Palacio de Fuensalida

Situado en el Plaza del Conde, junto a la iglesia de Santo Tomé, ocupa prácticamente todo el único flanco edificado.

Actualmente es la sede de la Presidencia de la Junta de Castilla-La Mancha, pero ya antes aquí gobernaba en nombre de su siempre ausente esposo el la bella Emperatriz Isabel de Portugal, ya que el viejo Alcázar no era residencia adecuada. Por sus salas debió corretear el futuro Felipe II y sus dos hermanas, futura reina de Portugal una y emperatriz otra.

Fue levantado por el primer señor de Fuensalida ya a mediados del siglo XV, don Pedro López de Ayala.

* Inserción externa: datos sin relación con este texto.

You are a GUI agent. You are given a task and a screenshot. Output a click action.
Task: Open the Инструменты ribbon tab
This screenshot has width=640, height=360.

El edificio es un ejemplo característico de los palacios mudéjares, realizado a base de ladrillo, mampostería, madera y yeso, articulado en dos pisos en torno a un patio rectangular, cuyos pilares de fuste octogonal están encalados y coronados con capiteles de decoración heráldica de los condes. La portada dintelada, realizada en mármol, es el elemento que destaca en su austera fachada, con escudos de los propietarios, siendo el prototipo de la arquitectura civil del gótico-mudéjar toledano.

En el zaguán pende el escudo en terciopelo de la emperatriz, el original que trajo consigo en 1525. En este palacio murió de parto Isabel el 1 de mayo de 1539 y su hijo, entonces de 11 años, tuvo que presidir la salida del cortejo fúnebre hacia Granada, ya que su padre, roto de dolor, se encerró en el convento de la Sisla durante semanas. El duque de Gandía se ocupó de tan triste traslado de su amada reina renunciando pocos años después a la vida mundana. Llegó a ser el tercer superior de los Jesuitas y hoy lo conocemos como San Francisco de Borja.